Fiscal year-end is a crucial and busy time for the payroll department. They must evaluate employee’s taxes, initiate compliance processes to keep legal footing and make preparations for the upcoming fiscal year.
If you are a small business owner, there is the additional responsibility of reconciling your accounts, analyzing the health of your business for the 4th quarter, and tracking annual performance. As hectic as it may sound, a little planning is all it takes to keep your business compliant.
In this article, we have compiled a year-end checklist for payroll, so you can enjoy a smooth closure to the current fiscal year and a clean start to the next.
True-up of year-end taxes
You’ve done all the hard work of allowing employees to submit their tax-saving declarations, so they can maximize their take-home income. It is now time to collect the corresponding proofs to ensure that these declarations match your records.
The payroll software you use should help you compute and validate the declared investments against the submitted proofs. If you are computing taxes manually, there are four possible outcomes when you do the tax true-up.
If the value of the declared investments is equal to the value of the submitted proofs, your employee’s net salary from the time they declared their investments won’t change.
If the value of the declared investments is greater than the value of the submitted proofs, their taxable income will increase. The employee will have to pay more taxes.
If the value of the declared investments is less than the value of the submitted proofs, the employee’s taxable income will decrease. Additional taxes paid up to that point will be adjusted so the amounts even out by the last month of the fiscal year.

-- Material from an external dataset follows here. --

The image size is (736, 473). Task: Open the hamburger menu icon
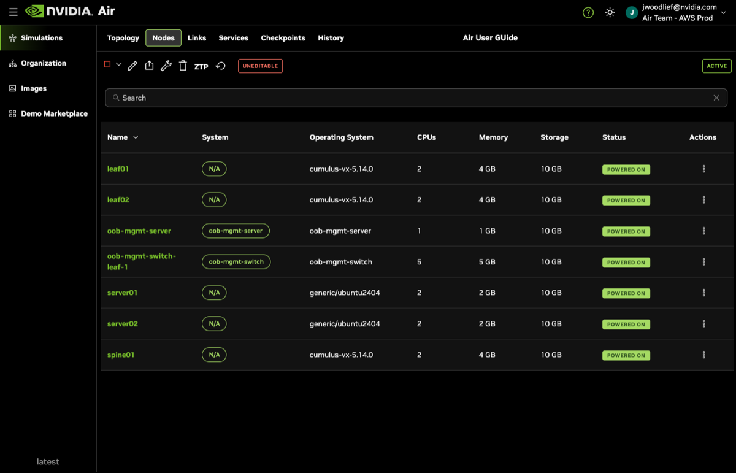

- If the employee doesn’t declare any investments or submit proof, the employee will be taxed according to the government-mandated tax slabs.
Tax filing and forms
Closing the fiscal year is incomplete without filing your annual returns for taxes collected and deductions applied on your employee’s paycheck. Here‘s a list of forms and tax remittance criteria that you have to follow.
Form 24Q – TDS returns on salary paid to employees
While paying your employees, you deduct TDS under section 192. You have to file deducted taxes with the government on a quarterly basis using Form 24Q. There are two parts to Form 24Q: Annexure 1 and Annexure 2. While annexure 1 has to be submitted every quarter, annexure 2 has to be submitted only for the last quarter because it has the overall tax liabilities of all your employees for that fiscal year.
PT returns on tax deductions from employees
As an employer, you are also responsible for deducting professional tax from employees according to the individual state regulations in India. The maximum amount of professional tax that can be deducted from any employee per year is ₹2500.
However, the actual amount deducted and the interval in which it is deducted is bound by individual state regulations. PT returns have to be filed each month. The year-end process is just to reconcile the returns filed throughout the year.
If you have more than 20 employees in your organization, you have to file PT returns before the 15th of the following month. File them before the end of the following month if you have less than 20 employees.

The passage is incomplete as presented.